C-Section Recovery: Scar Tissue Massage
VIRTUAL ABDOMINAL SELF-MASSAGE INSTRUCTION AVAILABLE
California LMT License #83223*Florida LMT License #MA 84884
“To all women who have brought life into the world, to their courage and power. Thank you all.”
-Jane Claire, “C-Section Guide: A Handbook to be Informed, Empowered, Pro-Active”
A c-section is two very important things. First of all, it is birth. C-section birth is also major surgery which requires rehabilitation. Education and support is often lacking around awareness of the potential post-surgery complications. Basic tools for healing and repair beyond “go home and rest” are sorely needed as follow-up to ensure the health and safety of mothers.
C-section surgery cuts through six body layers leaving a scar. The incision cuts the fascia (connective tissue) of the abdominal and pelvic floor muscles, superficial nerves and disrupts the lymphatic flow. As a result, scar tissue forms along the abdomen and uterus.
If you’ve had a C-section, these signs and symptoms may indicate that you’ve developed the bands of internal scar tissue known as adhesions.
- Generalized pelvic pain or abdominal cramps
- Sense of pain, tugging or pulling in the abdominal area when you bend forward or sideways, while lifting, leaning, reaching or standing up straight
- pain, discomfort, or urgency when urinating
- pain or discomfort with intercourse
- gas, bloating, diarrhea or constipation (including IBS)
- low back pain
- pelvic organ prolapse
“If not treated, scar tissue can spread in multiple directions. It can also travel up towards the diaphragm and inhibit breathing”.
How Can You Immediately Address Healing After C-Section?
- rest and recovery
- avoid doing too much, too soon
- keep your incision clean
- avoid lifting anything heavy
- eat well to support healing
Scar Tissue Massage as Medicine
With physician clearance post c-section, women can generally begin scar massage at 6-8 weeks postpartum. Or seek a qualified massage therapist such as myself or physical therapist. Gentle, consistent massage for as little as 5 minutes per day is effective.
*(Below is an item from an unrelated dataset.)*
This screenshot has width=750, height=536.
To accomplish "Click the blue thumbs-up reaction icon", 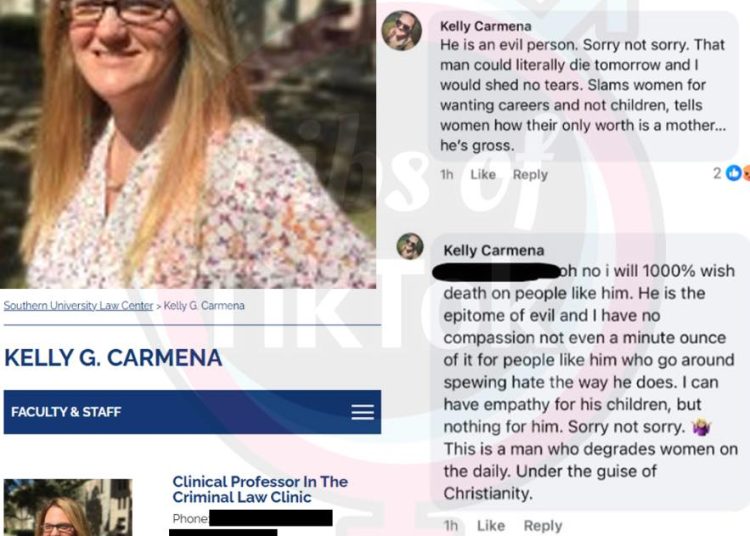I will point(733,173).
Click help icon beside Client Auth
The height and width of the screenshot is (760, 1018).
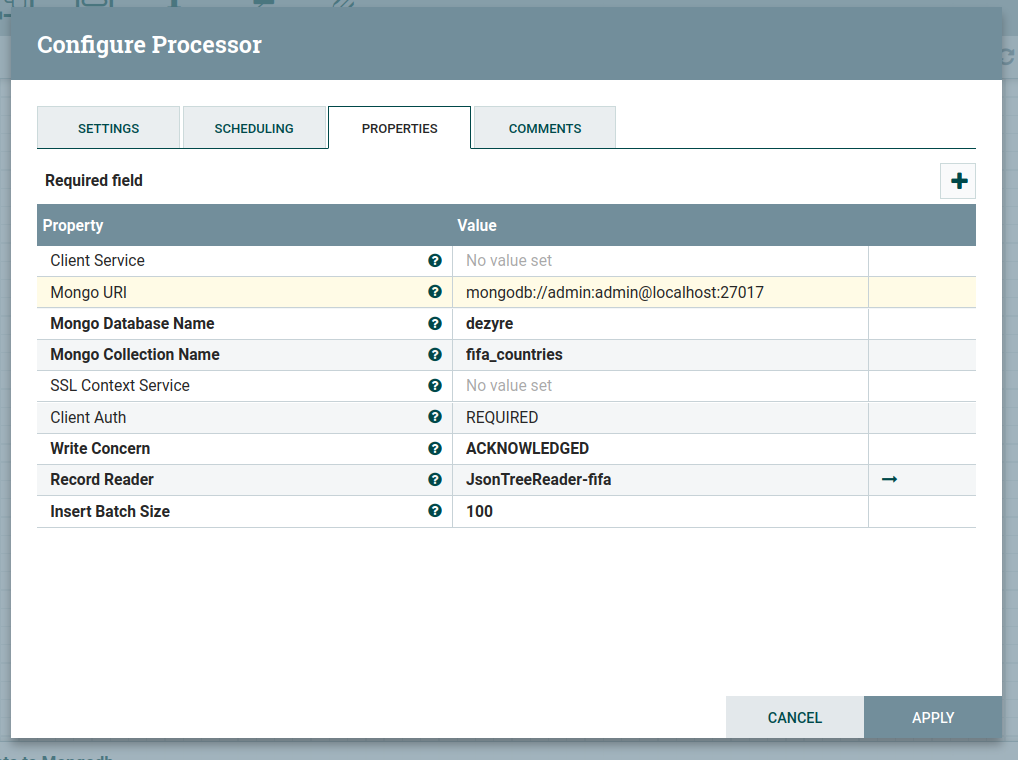(x=435, y=417)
It involves massaging the scar tissue so it becomes softer and more pliable using “three dimensional focus, slowly and gently separating the adhered tissues in all directions.”
Some women don’t want to look at or touch their scar because of pain or numbness. Everyone has different responses; there may be little to no pain, a burning sensation, pain, or emotional release which can include feeling sad, angry, or incredible relief, crying, laughing or any combination of emotions.
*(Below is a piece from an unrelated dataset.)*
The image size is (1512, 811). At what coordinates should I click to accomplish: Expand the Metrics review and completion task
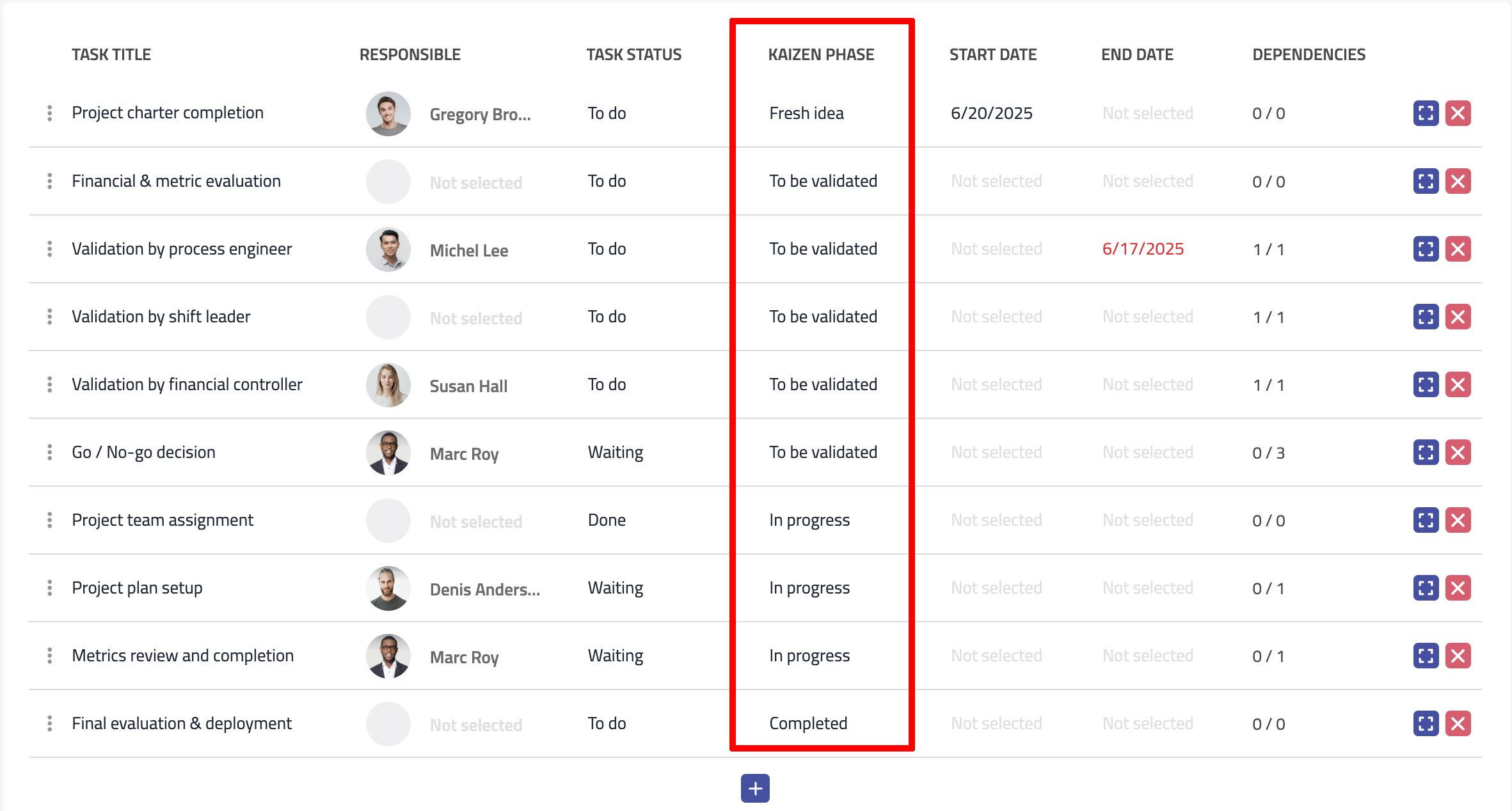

Benefits of Scar Tissue Massage
- softens tissues
- increases circulation
- lightens color of the c-section scar
- reduces “pooch” if caused by fluids trapped by the dam of scar tissue creates a flat, smooth scar
- stimulates the nerve endings
- reduces/eliminates numbness
- increases circulation
- improve body awareness
- reduce lumps and chords which may contribute to complications from adhesions (see list above)
Initially, hold below your scar to avoid it opening. The actual scar is much deeper down than what you can see and feel. Focus on gentle, deep breaths into your belly to help relax the muscle and skin tissues and the nervous system. After you massage for a long time, the scar softens and you can penetrate the abdomen more deeply and help dissolve the deeper levels. To prevent keloids, apply silica strips or gel which will help with discoloration and scar texture on the surface.